Joseph scrutinized her, chewing his disagreeable egg salad sandwich while his dark, relentless gaze made her shift in her chair. He finished his sandwich, drained a glass of milk, then slammed it down. “Tell us what really drove you all the way across the country, and we’ll be glad to support you however we can. But I don’t want any trouble from the Magruders, and I don’t want to open my home to a woman with secrets.”

She told them everything, including the scandal of her illegitimate birth and the ill-fated romance with a man her parents disapproved of that led to his imprisonment.

“I agreed to leave Washington in exchange for his freedom, and my father took the deal.”
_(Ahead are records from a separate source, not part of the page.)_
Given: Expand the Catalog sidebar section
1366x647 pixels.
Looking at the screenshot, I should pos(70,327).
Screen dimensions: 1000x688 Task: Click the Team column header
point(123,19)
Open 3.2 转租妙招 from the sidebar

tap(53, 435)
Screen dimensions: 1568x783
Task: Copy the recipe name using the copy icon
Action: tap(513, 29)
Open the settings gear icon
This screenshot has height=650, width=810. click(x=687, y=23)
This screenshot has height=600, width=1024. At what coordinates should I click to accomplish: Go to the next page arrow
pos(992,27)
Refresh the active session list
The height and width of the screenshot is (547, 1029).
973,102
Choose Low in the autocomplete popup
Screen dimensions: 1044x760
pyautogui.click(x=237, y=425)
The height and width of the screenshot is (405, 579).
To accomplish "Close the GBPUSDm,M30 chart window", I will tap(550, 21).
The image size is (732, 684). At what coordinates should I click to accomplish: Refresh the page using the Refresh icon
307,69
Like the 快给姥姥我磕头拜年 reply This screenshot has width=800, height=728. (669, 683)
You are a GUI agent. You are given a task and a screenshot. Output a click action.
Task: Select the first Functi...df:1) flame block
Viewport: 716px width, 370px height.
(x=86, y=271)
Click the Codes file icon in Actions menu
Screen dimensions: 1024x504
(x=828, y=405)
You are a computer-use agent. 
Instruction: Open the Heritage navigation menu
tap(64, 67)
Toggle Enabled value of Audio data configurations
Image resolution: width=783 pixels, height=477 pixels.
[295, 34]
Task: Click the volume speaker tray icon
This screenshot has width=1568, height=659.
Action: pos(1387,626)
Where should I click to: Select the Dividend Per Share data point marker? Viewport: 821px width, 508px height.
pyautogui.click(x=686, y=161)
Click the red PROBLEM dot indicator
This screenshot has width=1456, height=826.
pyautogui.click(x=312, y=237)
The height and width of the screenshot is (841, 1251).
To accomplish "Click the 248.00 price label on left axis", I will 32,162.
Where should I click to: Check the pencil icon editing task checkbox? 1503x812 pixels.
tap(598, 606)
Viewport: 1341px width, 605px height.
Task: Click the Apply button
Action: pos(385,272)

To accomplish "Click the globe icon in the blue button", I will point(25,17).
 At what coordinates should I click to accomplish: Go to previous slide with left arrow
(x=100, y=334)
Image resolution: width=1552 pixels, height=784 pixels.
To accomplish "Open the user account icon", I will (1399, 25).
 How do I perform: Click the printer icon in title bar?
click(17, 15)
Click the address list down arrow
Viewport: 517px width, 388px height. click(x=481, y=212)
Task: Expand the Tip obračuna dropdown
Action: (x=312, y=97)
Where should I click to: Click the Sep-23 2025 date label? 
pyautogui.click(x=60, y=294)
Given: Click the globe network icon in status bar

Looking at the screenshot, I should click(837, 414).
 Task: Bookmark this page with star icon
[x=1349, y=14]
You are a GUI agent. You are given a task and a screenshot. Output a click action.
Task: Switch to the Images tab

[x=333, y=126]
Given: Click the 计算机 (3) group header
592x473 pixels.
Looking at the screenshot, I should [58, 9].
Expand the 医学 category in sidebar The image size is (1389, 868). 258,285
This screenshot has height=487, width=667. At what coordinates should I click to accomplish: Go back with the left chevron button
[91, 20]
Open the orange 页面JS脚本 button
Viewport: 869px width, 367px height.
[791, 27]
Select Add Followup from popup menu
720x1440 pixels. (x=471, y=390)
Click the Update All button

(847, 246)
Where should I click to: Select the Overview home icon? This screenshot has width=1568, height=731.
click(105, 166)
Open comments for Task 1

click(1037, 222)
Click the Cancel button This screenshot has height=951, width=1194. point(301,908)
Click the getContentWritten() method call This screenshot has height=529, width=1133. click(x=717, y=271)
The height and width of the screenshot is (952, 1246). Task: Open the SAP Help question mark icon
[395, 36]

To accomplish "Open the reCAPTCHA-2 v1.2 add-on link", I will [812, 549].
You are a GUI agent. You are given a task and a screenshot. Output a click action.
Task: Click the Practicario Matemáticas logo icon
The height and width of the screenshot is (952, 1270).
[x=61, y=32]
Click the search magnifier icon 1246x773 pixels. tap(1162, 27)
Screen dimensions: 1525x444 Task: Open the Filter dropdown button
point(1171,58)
“And you intend to honor your word?” Joseph demanded, his voice and face stern. “No running off to your young man now that he’s out of jail?”

She would honor her word to the letter. “I vowed not to initiate contact with him, and I won’t. I’m more than two thousand miles away.” If Luke managed to contact her, however, all bets were off. “All I ever wanted was a normal family. I don’t think that’s too much to ask for.”

“That’s it?” Joseph demanded. “You ran away to the desert hoping that it would magically give you a normal family?”

“It’s a lot more complicated than that,” she said, glancing uneasily at her aunt. Why was Stella letting her husband interrogate a virtual stranger like this?

“Maybe you’re hoping for the wrong things,” Joseph said. “Maybe you should start looking for a stronger faith, or victory over temptation, or the strength to extend a bit of grace to someone even if they don’t deserve it at all. How about demonstrating a bit of godly obedience?”

Resentment built inside her. She just saw this man practically shout himself hoarse over his wife’s egg salad, and he had the gall to challenge her character?

“I don’t know what I’m looking for!” she burst out. “I’m not a perfect person, and I’m lugging around an avalanche of guilt over what I’ve done. If I knew how to fix it, I wouldn’t be here.”